When hiring salespeople, look for candidates with 'grit'
- High-performing inside sales professionals are likely to have held mid-level leadership positions, such as VP, treasurer, manger or secretary, in college, according to a new benchmark study by predictive hiring firm Koru Inc. and AA-ISP, an international association.
- The study based its assessments on seven traits that predict success in inside sales careers: grit, rigor, impact, teamwork, curiosity, ownership and polish. Researchers rated performance for three inside sales positions: business development representatives (BDRs), account executives (AEs) and sales managers (SMs).

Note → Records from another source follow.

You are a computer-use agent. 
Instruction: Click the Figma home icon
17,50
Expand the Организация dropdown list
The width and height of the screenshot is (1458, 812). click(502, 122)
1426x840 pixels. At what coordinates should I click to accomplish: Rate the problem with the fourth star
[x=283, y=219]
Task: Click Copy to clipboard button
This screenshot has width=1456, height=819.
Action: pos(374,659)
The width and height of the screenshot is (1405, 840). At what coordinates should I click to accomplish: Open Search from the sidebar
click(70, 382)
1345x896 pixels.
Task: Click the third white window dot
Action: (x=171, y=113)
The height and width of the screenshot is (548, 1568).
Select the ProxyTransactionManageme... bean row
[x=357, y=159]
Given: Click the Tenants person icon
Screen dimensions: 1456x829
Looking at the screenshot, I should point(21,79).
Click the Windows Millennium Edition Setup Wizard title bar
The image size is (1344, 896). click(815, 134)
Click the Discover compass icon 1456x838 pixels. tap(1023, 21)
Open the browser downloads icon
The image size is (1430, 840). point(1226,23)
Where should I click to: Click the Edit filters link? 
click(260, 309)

- Top-performing BDRs combine grit and analysis with a well-rounded academic experience; top-performing AEs excel in teamwork and have had experience in project management; and SMs have a combination of grit and impact with an emphasis on teamwork. Researchers recommend that employers look beyond traditional skills and attributes associated with sales and previous sales experience, such as grit, rigor and teamwork, in recruiting.
Job candidates don't have to be an exact fit for a given position. Recruiters, after all, don't want to make costly hiring mistakes. But looking for, say, an IT professional with good interpersonal skills, might be a better choice than a tech professional charged with staff training who's not patient, interactive or a good communicator — essential managerial traits.
Examples like those cited in Koru's study are big reason why soft skills, or "non-cognitive" skills are in high demand and proving to be valuable for long-term personal and career success. Self-motivation, concentration, confidence, delegation, organization and intuition all fall into that category.
This trend has been amplified by the predictions of labor market observers. Automation, in its many forms, is expected to replace thousands if not millions of jobs in the foreseeable future. Terms like "emotional labour" have gained credence has a safeguard for human workers' employment prospects, regardless of their area of expertise. Expect corporate training programs to mirror the increased need for soft skills.